Given records:

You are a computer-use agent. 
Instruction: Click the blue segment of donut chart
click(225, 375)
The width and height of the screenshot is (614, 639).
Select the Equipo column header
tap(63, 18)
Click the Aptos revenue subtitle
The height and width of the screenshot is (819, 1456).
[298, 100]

Task description: Reproduce every line of the listing above word for word.

Written response:
You are a computer-use agent. 
Instruction: Click the blue segment of donut chart
click(225, 375)
The width and height of the screenshot is (614, 639).
Select the Equipo column header
tap(63, 18)
Click the Aptos revenue subtitle
The height and width of the screenshot is (819, 1456).
[298, 100]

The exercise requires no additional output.